Congo-Kinshasa: Témoignage d'un guéri d'Ebola à Mangina

Photo d'illustration

En République démocratique du Congo (RDC), le bilan d'Ebola dans l'est du pays continue de s'alourdir avec 70 décès comptabilisés par les autorités, au soir du samedi 25 août. Cependant, grâce au travail des soignants mobilisés contre la maladie, 13 personnes sont désormais guéries.

Parmi elles, Léandre Kasereka, 52 ans, infirmier dans le Centre de santé de Mangina, épicentre de l'épidémie. Il a contracté la maladie en juillet, au moment où affluaient, dans ce Centre, les premiers cas suspects et alors que l'épidémie n'était pas encore identifiée. Il a quitté le Centre de traitement Ebola, monté à Mangina par Médecins sans frontières (MSF), le 19 août. Il raconte sa terrible expérience à RFI.

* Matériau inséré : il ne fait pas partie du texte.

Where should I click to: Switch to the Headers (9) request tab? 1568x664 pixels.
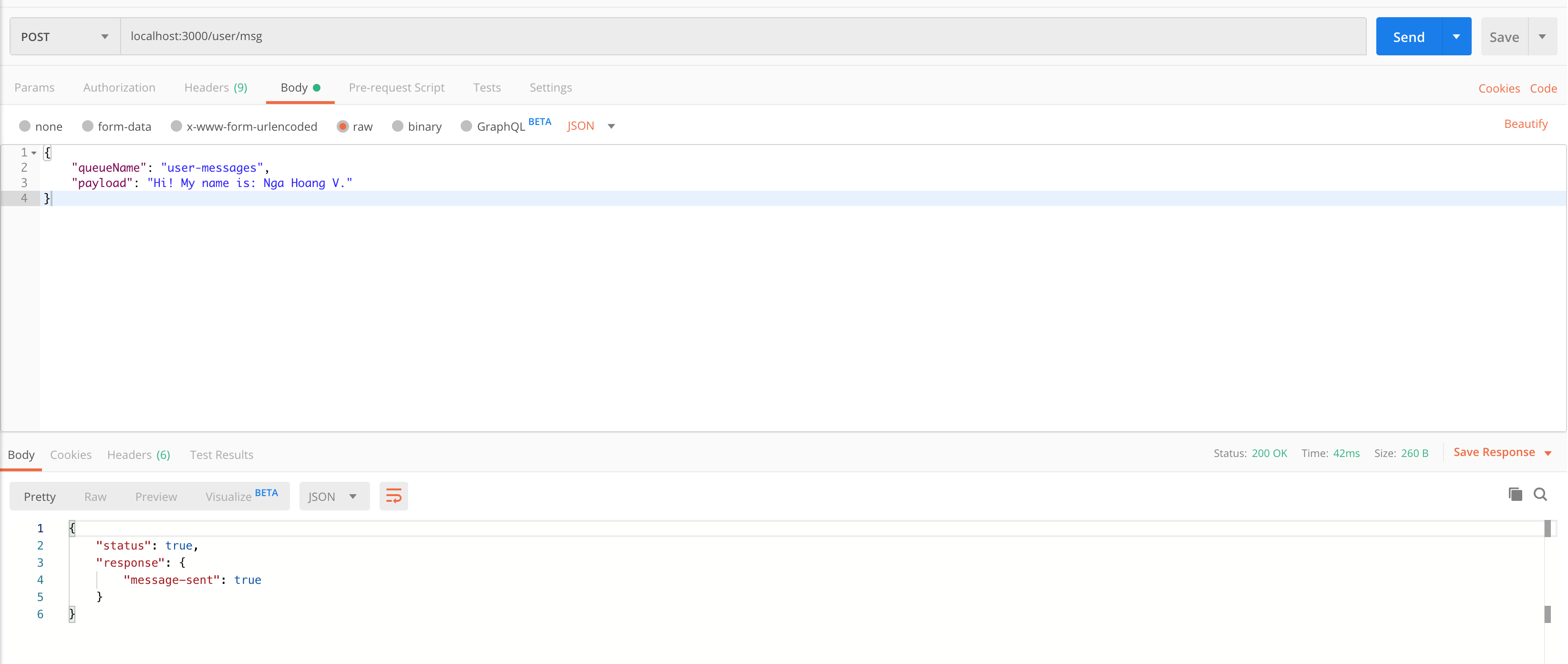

Lorsqu'on lui demande la raison du sourire qui ne le quitte jamais, Léandre sourit encore plus largement : « Parce que j'ai été guéri, c'est pour cela que j'ai des sourires sur moi », dit-il.

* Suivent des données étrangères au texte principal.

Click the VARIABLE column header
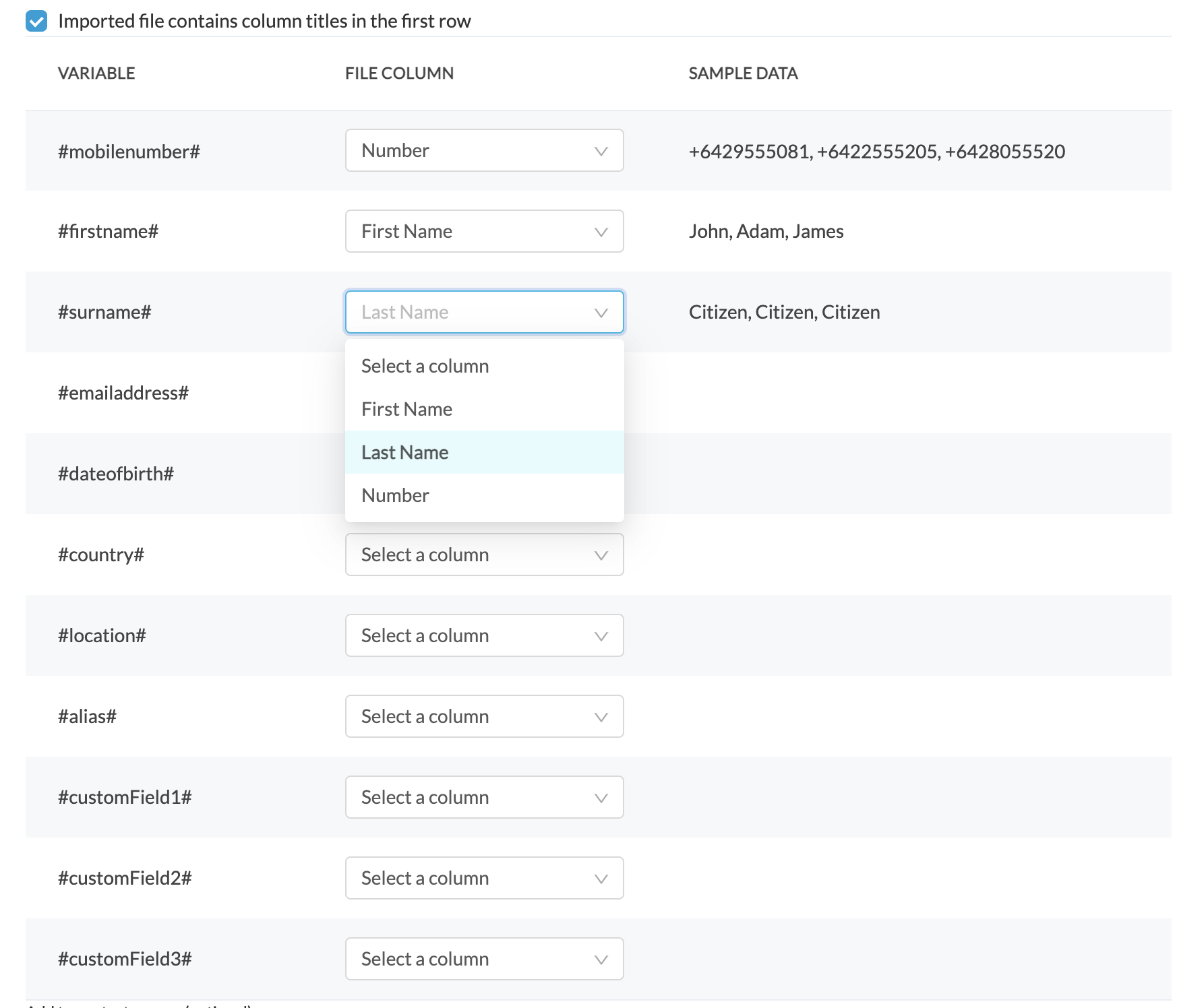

D'abord traité pour paludisme

Il a pourtant fallu du temps pour que cet infirmier soit correctement pris en charge. Il tombe malade en juillet, alors que l'épidémie n'est pas identifiée et est d'abord traité pour paludisme. Son état s'aggrave. Lorsque le verdict d'Ebola tombe, début aout, il doute qu'il s'en sortira.

« Je ne pensais pas que j'allais vraiment me délivrer. Je pensais toujours à la mort parce que c'est la toute première fois que cette maladie se retrouve dans notre communauté. C'est pour cela que l'on pense toujours à la mort », explique-t-il.

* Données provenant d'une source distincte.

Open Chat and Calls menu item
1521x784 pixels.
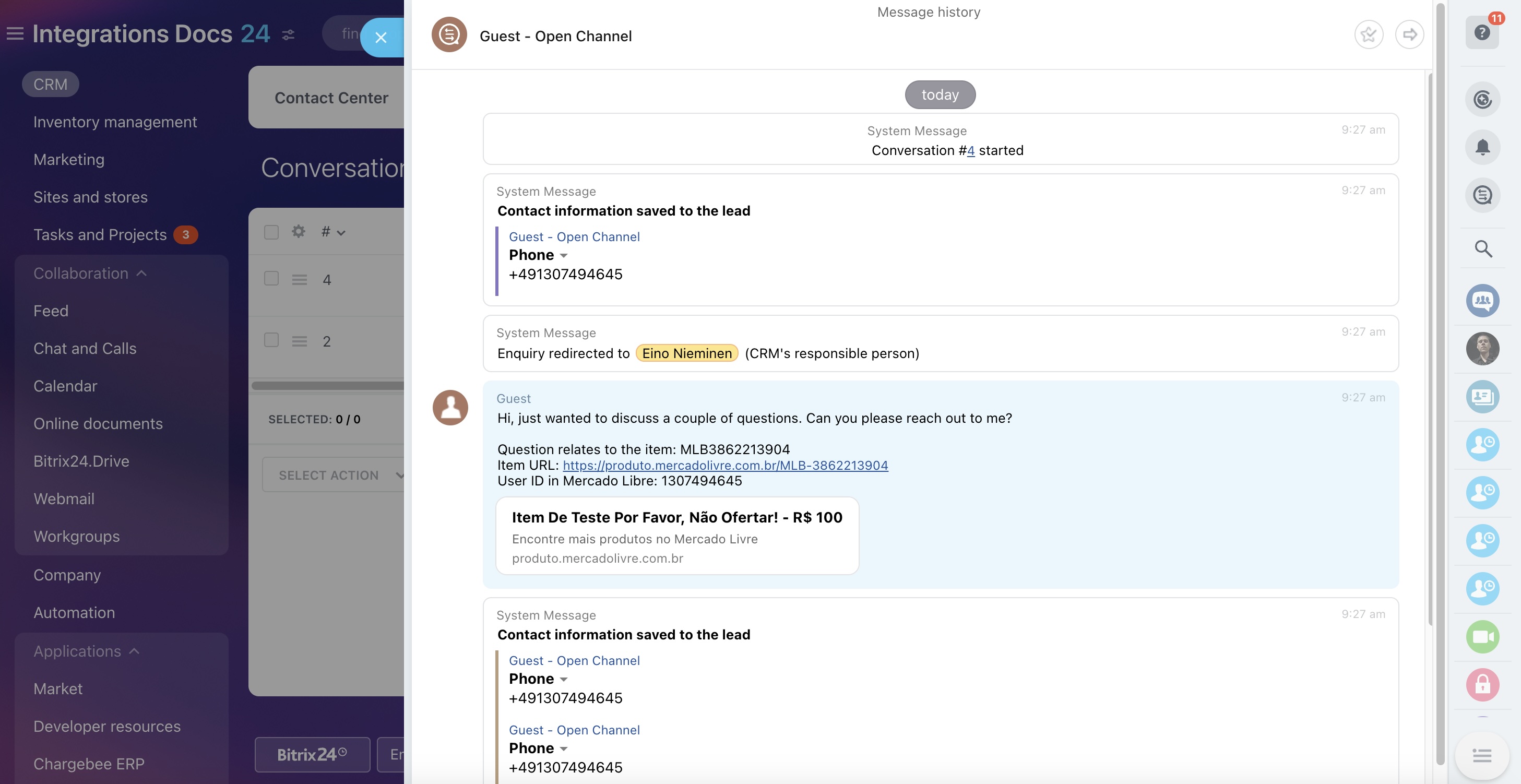coord(85,348)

A l'angoisse de la maladie s'ajoute l'inquiétude pour ses proches, sa femme et ses 8 enfants. « Pour la famille, c'était vraiment grave. La nourriture... tout dépendait de la maman pour arriver à nourrir les enfants à la maison », précise-t-il.

Si certains guéris se disent stigmatisés, Léandre, lui, partage maintenant son expérience, au cours de séances d'information que mènent Oxfam et l'Unicef dans les communautés.

Lutter contre les préjugés

« Le principal message que j'ai voulu passer c'est que dès que l'on sent les signes de la maladie, qu'on se présente vite au Centre de traitement pour éviter de contaminer toute la population », souligne-t-il.

C'est sa manière, à lui, de continuer de lutter contre la maladie et les préjugés.